No segundo capítulo o enfoque está voltado ao envelhecimento no contexto dos direitos

humanos. A reflexão aqui trazida se ampara em vários autores clássicos, como Norberto

Bobbio, Canotilho, Fábio Comparato, Paulo Bonavides, entre outros, para traçar o longo

caminho de afirmação e estabelecimento dos direitos humanos e logo em seguida esboçar a

questão do envelhecimento no âmbito dos organismos internacionais - as assembléias das

Nações Unidas sobre o envelhecimento e a Convenção Americana de Direitos Humanos

(Pacto de San José da Costa Rica). Como influência desses documentos internacionais,

também são analisados os programas nacionais de direitos humanos (PNDH-I e PNDH-II), e

por último, fechando esse capítulo, é demonstrado um perfil das deliberações da 1ª

Conferência Nacional dos Direitos da Pessoa Idosa.
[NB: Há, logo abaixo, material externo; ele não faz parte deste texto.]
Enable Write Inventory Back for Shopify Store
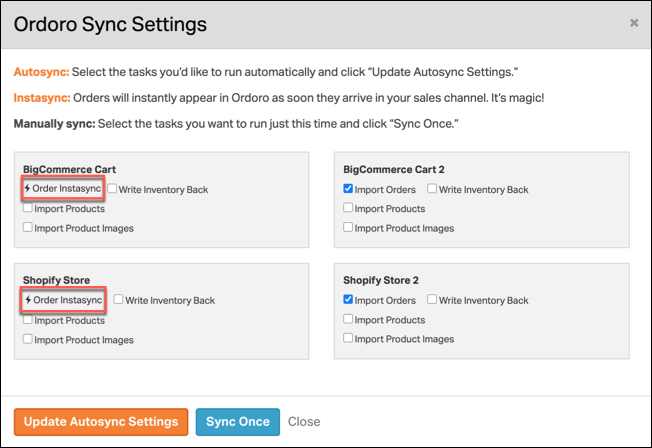This screenshot has width=652, height=448. coord(119,299)
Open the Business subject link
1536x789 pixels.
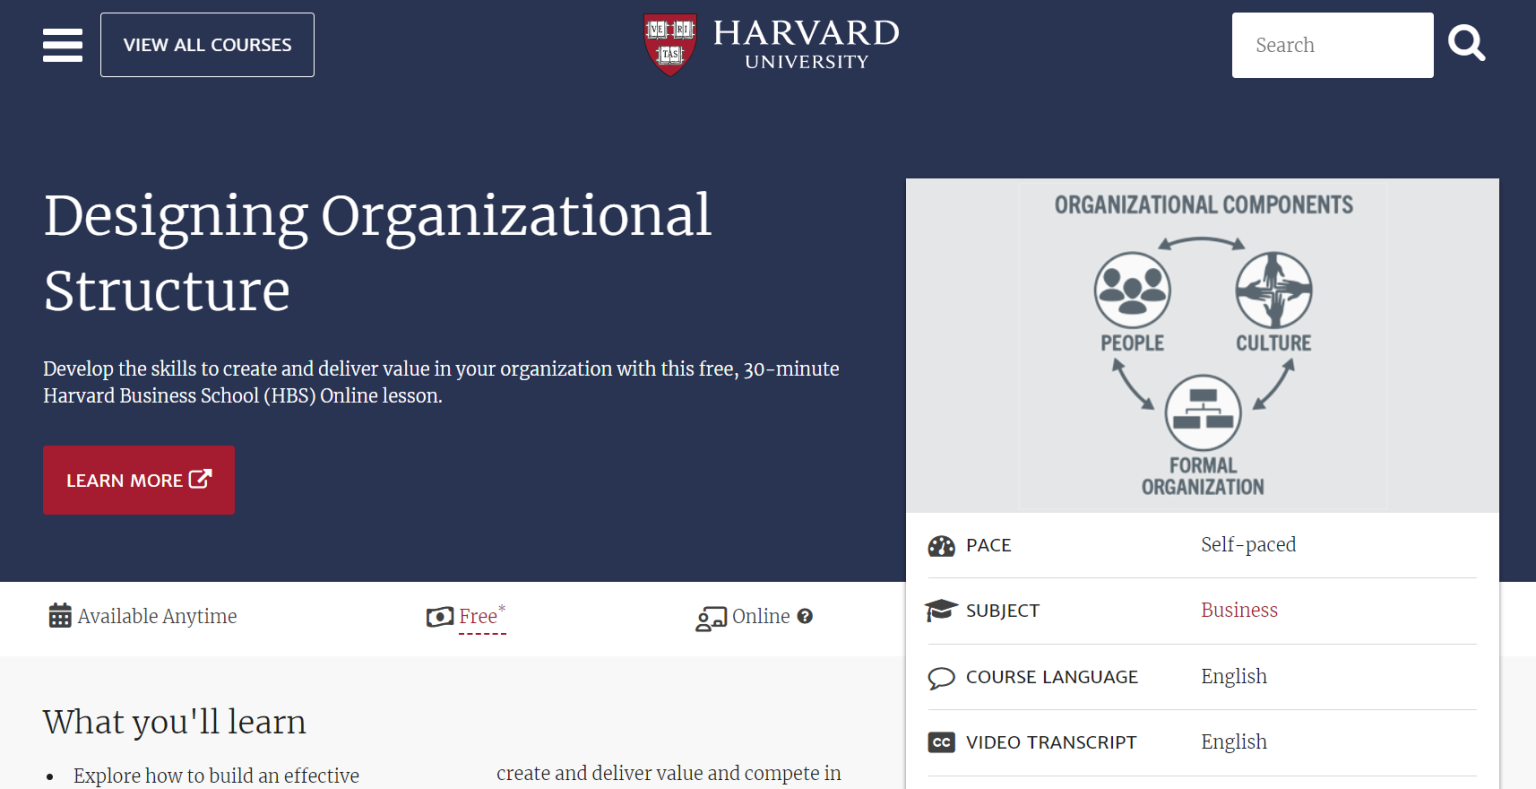click(x=1239, y=610)

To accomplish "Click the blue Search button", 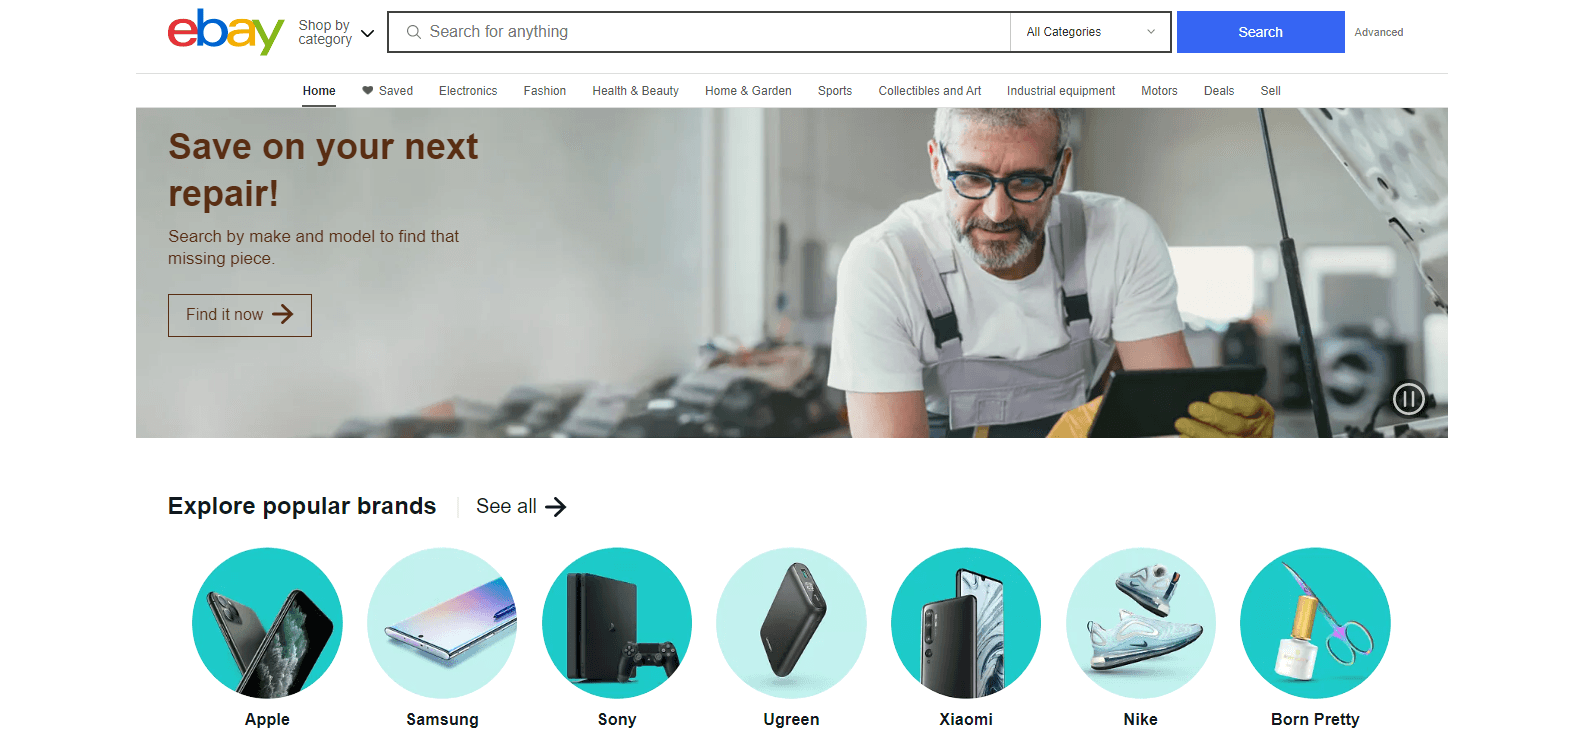I will [x=1260, y=32].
No terceiro capítulo, os parâmetros da Proteção Constitucional da Velhice são revistos a

partir do princípio da dignidade humana como fundamento do Estado Democrático de Direito.

São expostos os direitos fundamentais da pessoal idosa: direitos individuais, coletivos,

sociais,direitos à nacionalidade e políticos.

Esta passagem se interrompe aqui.